L'évêque auxiliaire de
Lisbonne, Mgr Carlos Azvedo s'insurge : "la vie ne dépend pas d'un
referendum [...] Il est encore temps de faire du lobbying." "Comme le cadre de la loi reste à négocier, nous devons obtenir des
garanties pour que les femmes puissent être entourées, avant de
commettre un acte irrévocable", ajoute-t-il.

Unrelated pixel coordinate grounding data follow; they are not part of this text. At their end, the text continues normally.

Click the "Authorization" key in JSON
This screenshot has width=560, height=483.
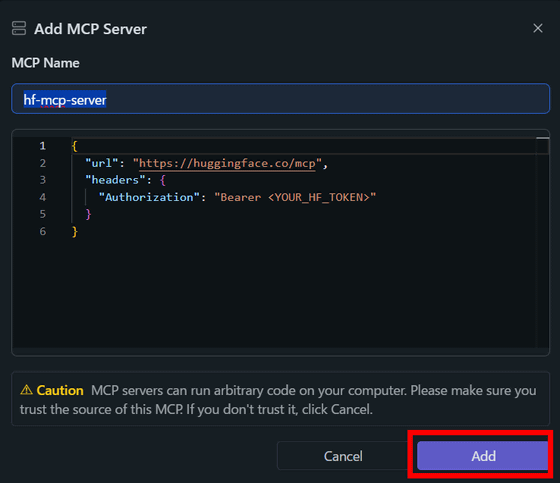(149, 197)
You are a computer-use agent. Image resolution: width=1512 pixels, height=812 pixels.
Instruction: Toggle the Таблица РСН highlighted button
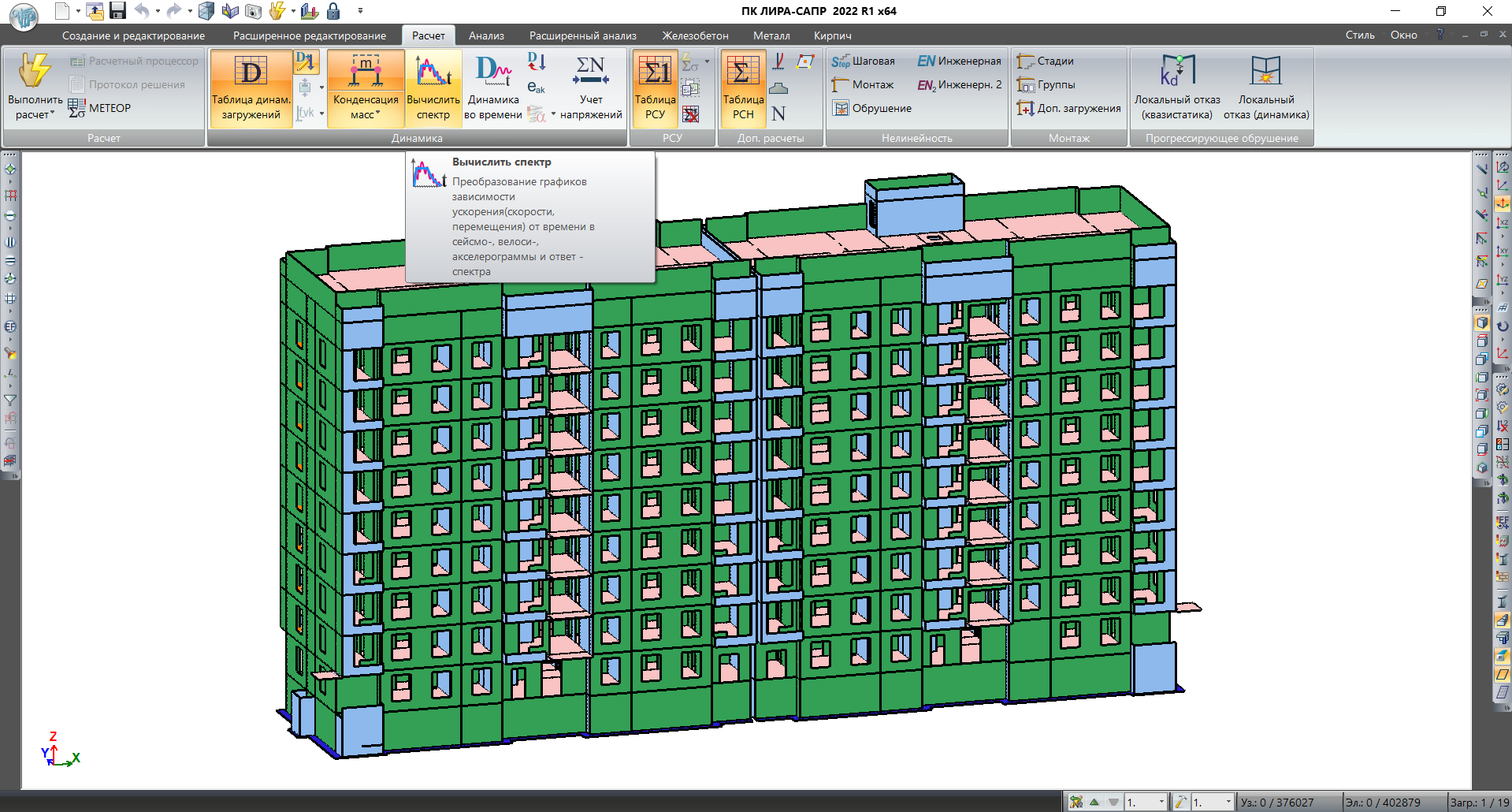(x=743, y=88)
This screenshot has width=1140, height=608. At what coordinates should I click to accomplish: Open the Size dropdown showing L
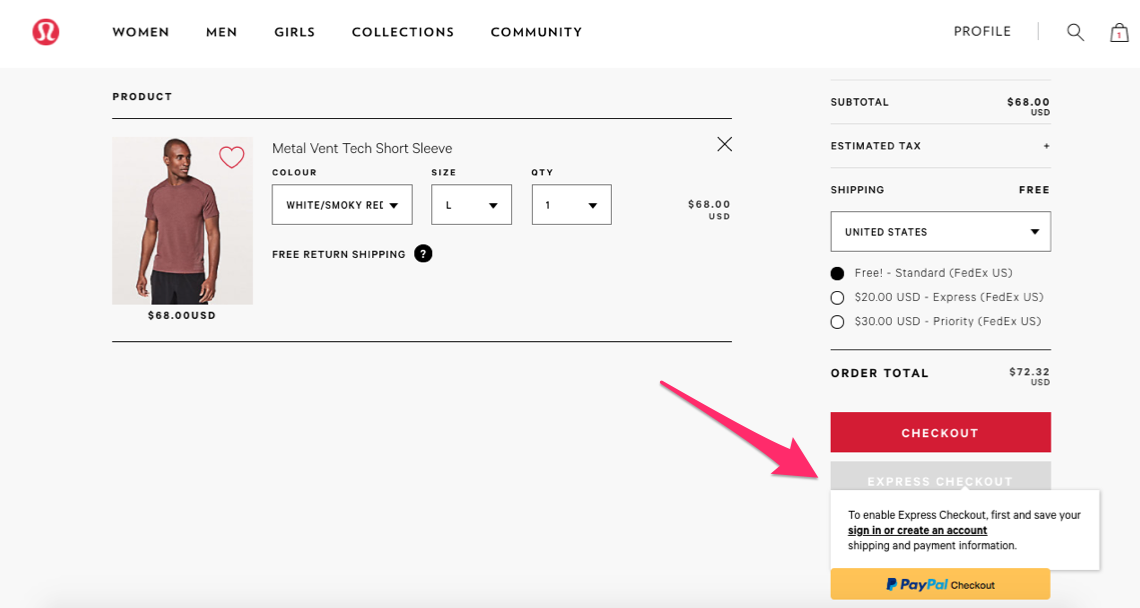click(471, 204)

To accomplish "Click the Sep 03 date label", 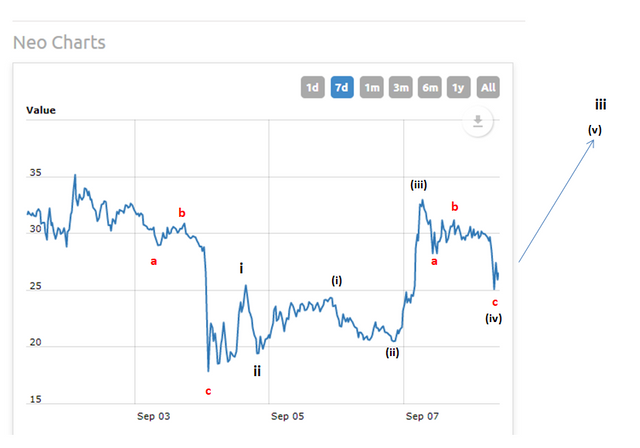I will [152, 415].
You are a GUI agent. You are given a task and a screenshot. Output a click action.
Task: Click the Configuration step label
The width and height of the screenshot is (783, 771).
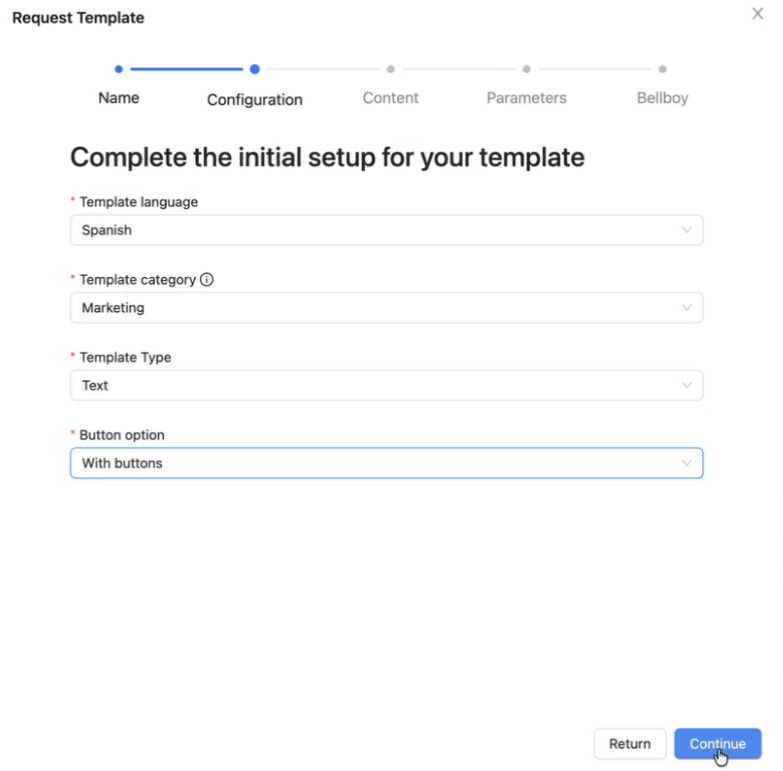click(x=255, y=100)
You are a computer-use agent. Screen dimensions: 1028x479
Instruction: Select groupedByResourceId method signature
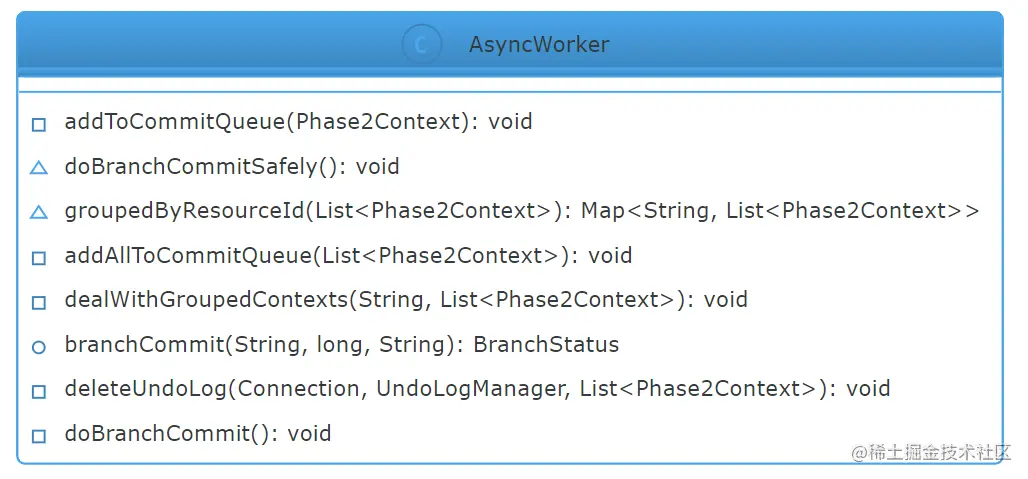click(x=521, y=211)
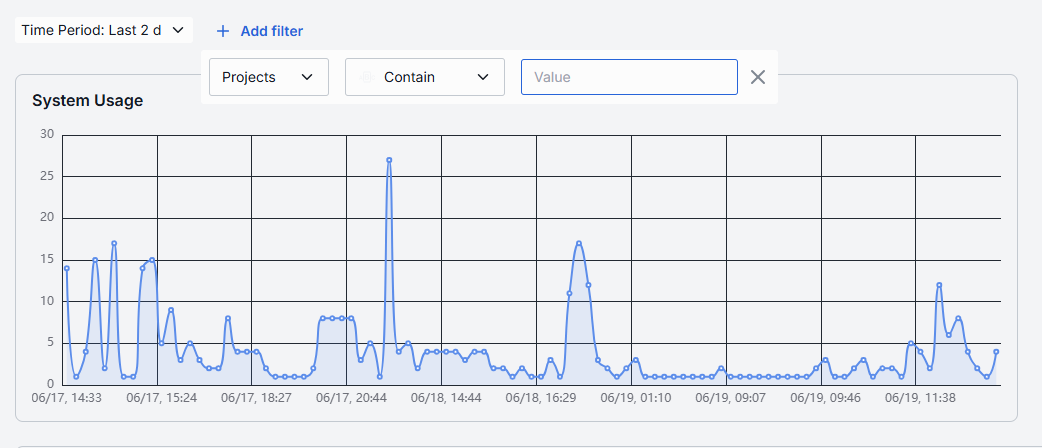Expand the Projects field selector

[269, 77]
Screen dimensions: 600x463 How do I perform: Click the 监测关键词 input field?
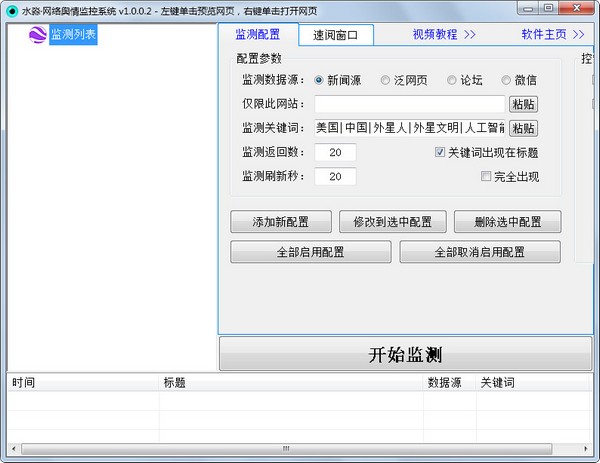(410, 128)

La loi devrait être ensuite
votée au Parlement pour entrer en application dès le second semestre
2007.
Mais si l'avortement est considéré comme un droit acquis
dans la plupart des pays européens, ces "mythes" commencent à
s'effondrer. Sa légalisation n'a pas
fait diminuer le nombre d'avortements et le binôme
échographie-avortement à la demande est une arme au service de
l'eugénisme. Par ailleurs, le Planning familial et les
groupes pro-choix nient toujours les répercussions psychologiques de
l'avortement pour la mère. Pourtant, une étude du Journal of
Child Psychology and Psychiatry de décembre 2006 fait le
lien entre 5 pathologies clefs (dépression grave, crise d'angoisse,
idées de suicide, dépendance à l'alcool ou à la drogue) et des
femmes ayant avorté. Enfin, dans certains pays, des dispositions ont
été prises pour corriger certains types d'avortement : en Inde, par exemple, une loi interdit aux
échographistes de révéler le sexe de l'enfant pour éviter le foeticide
féminin ; aux Etats-Unis, 4 Etats attendent que l'arrêt Roe vs
Wade soit cassé pour que l'avortement soit aboli dans leur Etat ; au
Nicaragua, en Colombie ou au Chili des restrictions ont été prises
ces derniers mois. Enfin, des pays européens, comme l'Irlande, la
Pologne ou Malte interdisent
l'avortement. A Malte, le gouvernement vient d'ailleurs de rappeler
qu'il ne céderait pas à la pression de l'Union Européenne pour
légaliser l'avortement. A Monaco, l'avortement aussi est interdit.